Exercise instructions: From the entries below, pull out each line that contains the string "dimensions". Only matches with the same capitalization count.

____

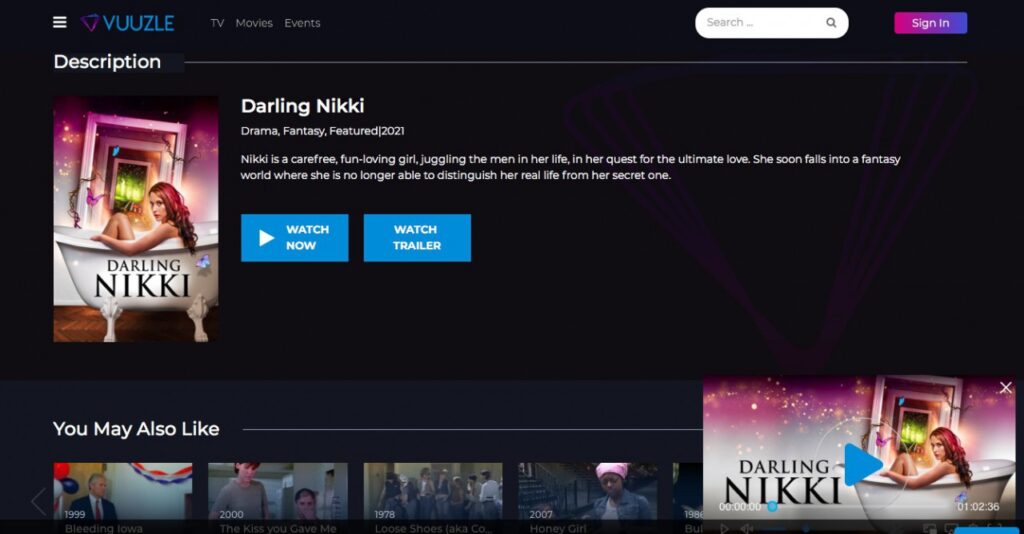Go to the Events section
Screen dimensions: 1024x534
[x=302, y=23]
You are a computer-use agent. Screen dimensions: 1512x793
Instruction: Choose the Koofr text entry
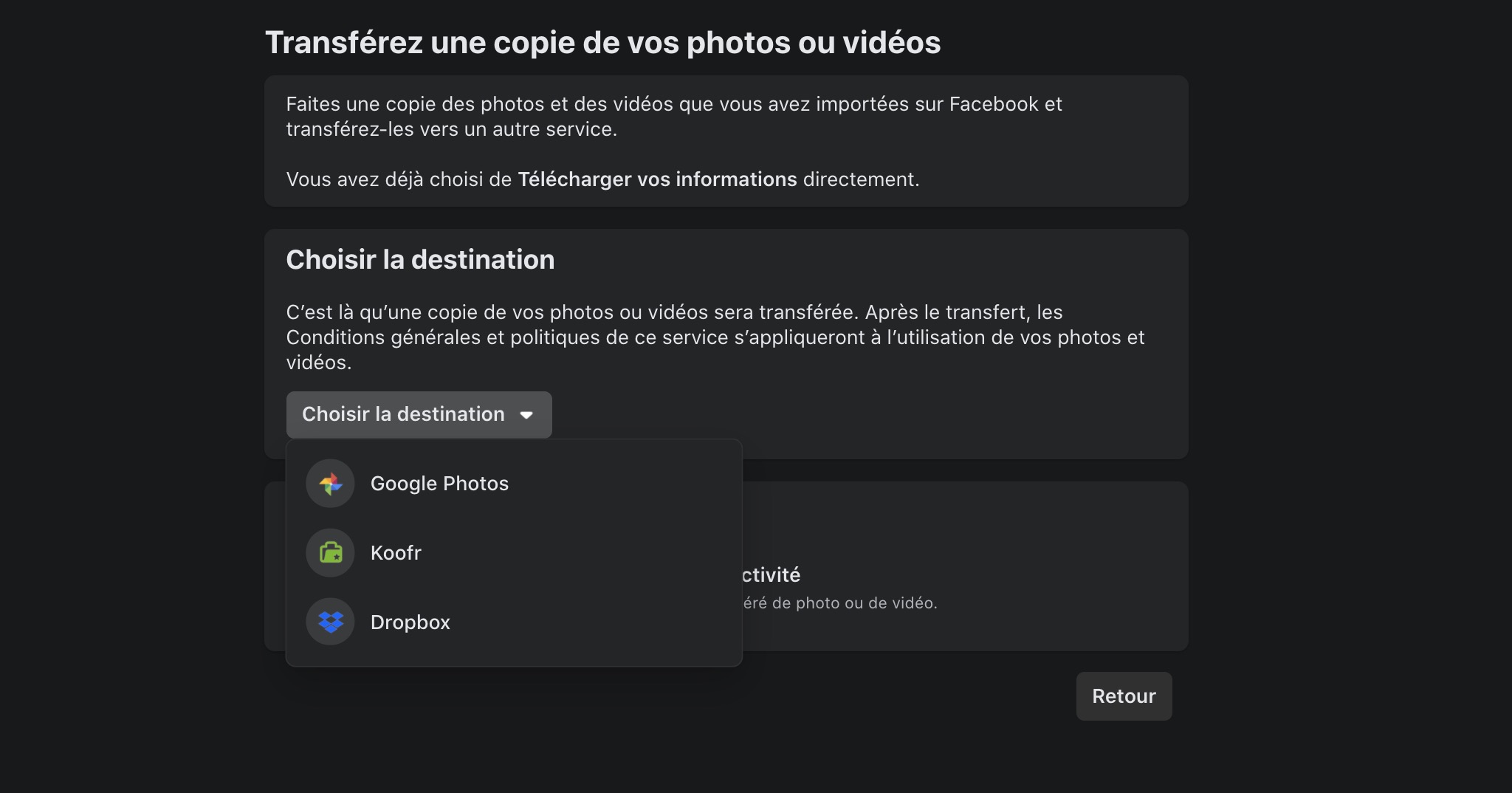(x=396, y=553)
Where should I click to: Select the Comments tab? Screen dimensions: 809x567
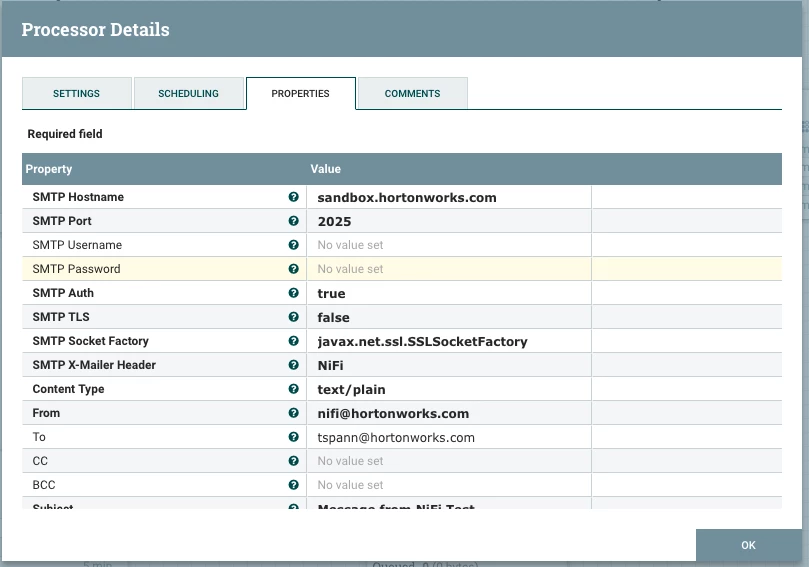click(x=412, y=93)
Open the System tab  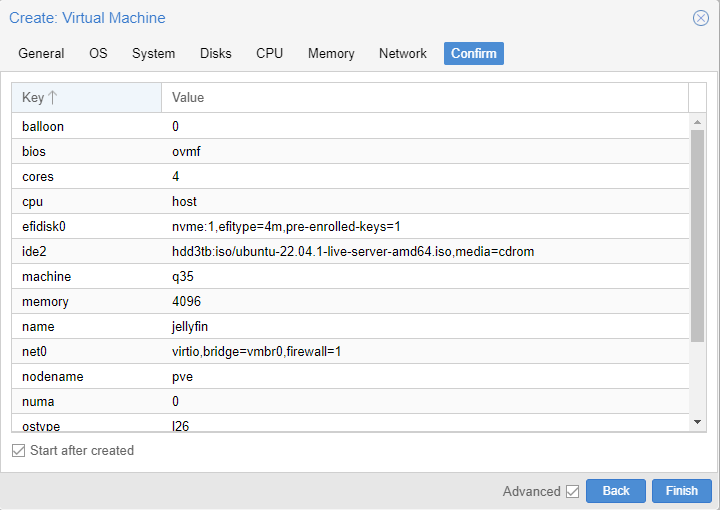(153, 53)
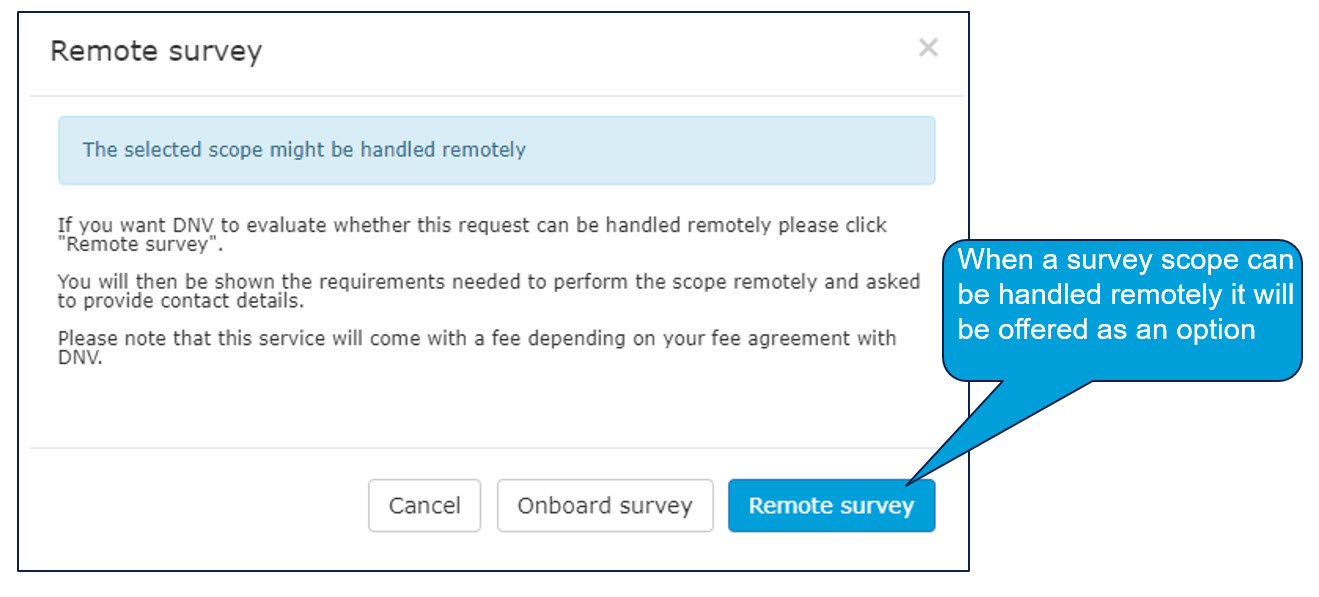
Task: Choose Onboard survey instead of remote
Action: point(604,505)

____

Finished exercise:
Screen dimensions: 1024x534
You are a computer-use agent. Screen dimensions: 1512x793
Where should I click to: Select the Comments tab? Screen dimensions: 809x567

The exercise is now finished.